Go read "Good Calories, Bad Calories", if for no other reason than to learn more about the calorie-balance issue (and how little we really know about human nutrition). Short version: the presence or absence of food, as well as its composition, affects your metabolic rate, so the "thermodynamic" method of weight loss doesn't work very well.
I've had good luck with the Wii fit, although I need to get back into a routine.
I advocate distance running as an effective, efficient, and inexpensive means of maintaining health and weight control. It's probably 50% more time efficient than walking for most people, requires hardly any equipment, and can be done in most places at most times, alone or in groups.
Here's a decent equation to determine Caloric expenditure for typical individuals across a range of paces:
Calories Burned = .7 * W * D
Where W = weight in pounds
D = distance traveled (level ground) in miles
So your average 140 pounder burns about 100 Cals per mile run. Over the course of several months get yourself up to 30 miles/week and you'll start seeing (and feeling) a difference.

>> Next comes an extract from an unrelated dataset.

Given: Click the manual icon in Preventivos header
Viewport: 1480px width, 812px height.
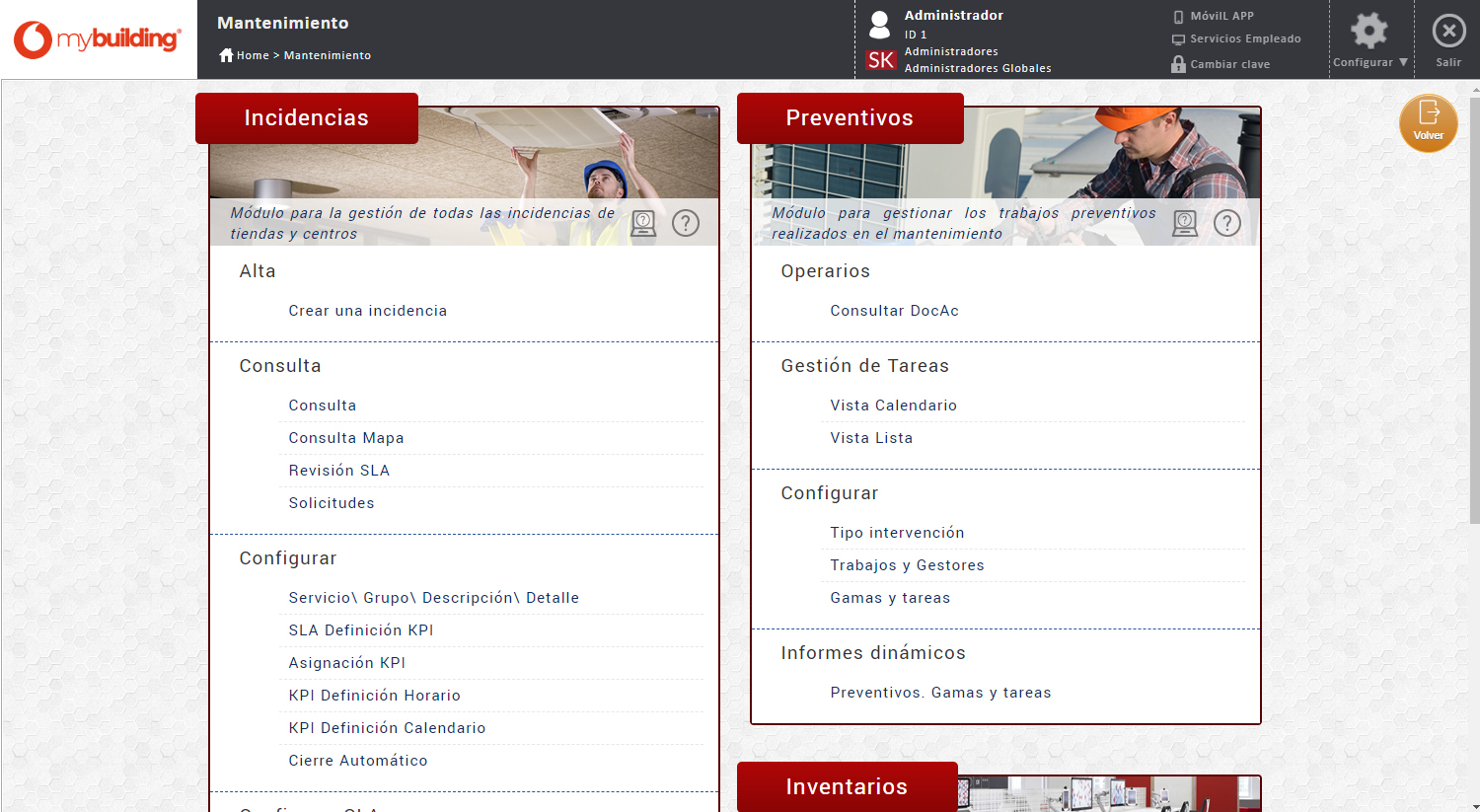Looking at the screenshot, I should 1185,223.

>>Essentially it's thermodynamics. You put energy in via your food, and use energy in life. Make the latter bigger than the former and you'll lose weight<<
True in a way but very misleading. There is a reason dieting is an uphill battle....

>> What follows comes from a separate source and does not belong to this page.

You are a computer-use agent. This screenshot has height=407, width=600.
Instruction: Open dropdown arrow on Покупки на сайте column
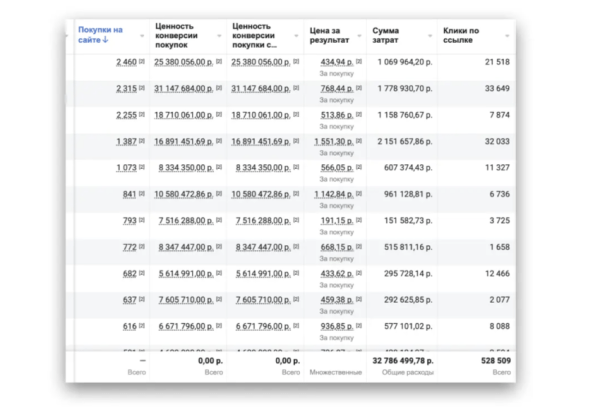[x=142, y=36]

The problem is the "put energy in" part depends highly on the absorption efficiency of the digestive system. Most of us eat so much we are excreting, not asbsobing, many of the calories eaten. If you try to reduce calorie intake by simply reducing the food eaten, the body just gets better at absorbing the nutrients from the little food you do allow yourself. Until you have reduced intake to the point you are actually "starving" ie EATING less than you burn, there is little weight loss. This method is 1) uncomfortable in as you will be continually hungry, and 2) difficult to do in a healthy way where you do not miss essential nutrients as well.
Exercise, on the other hand works but not just by directly burning calories - activity tricks the body into ABSORBING and STORING fewer calories. This is a hold over from our evolutiion - our ancestors were active during times of plenty (sping and summer) and they did not need to store fat then, but were less active in fall and winter and at that point needed to conserve and store fat. Our body has a innate natural response to being sedentary - store fat.
So eat healthy and ramp up the exercise. Your body will move the food through faster and absorb fewer calories and it will break down and remove fat which is hindering your movement. (ie slim those abs) Since you will trade fat for muscle which is denser you may lose more in inches than in pounds but you will be healthier at any body weight with exercise than at that same weight with little exercise.
What you call thermodynamics is the first law. The first law never operates in the absence of the second law which says that all (real) processes are inefficient. So you want a diet that gives you reduced efficiency (with respect to fat storage). People who have good success with low carbohydrate diets says that they get more weight loss per calorie with that diet. They also say they eat less which may be part of it (not the thermodynamics part). Anyway, do the experiment. And low carbohydrate diets have always been attacked by professional dietitians and doctors so how bad could they be.
The definition of a calorie (or a kcal) in nutrition is not what you say it is. It is the heat of complete combustion of food (it is the energy of a process not a thing). But humans don't necessarily carry out only complete combustion, they make cell material, DNA, etc. and different people on different diets operate at different efficiencies.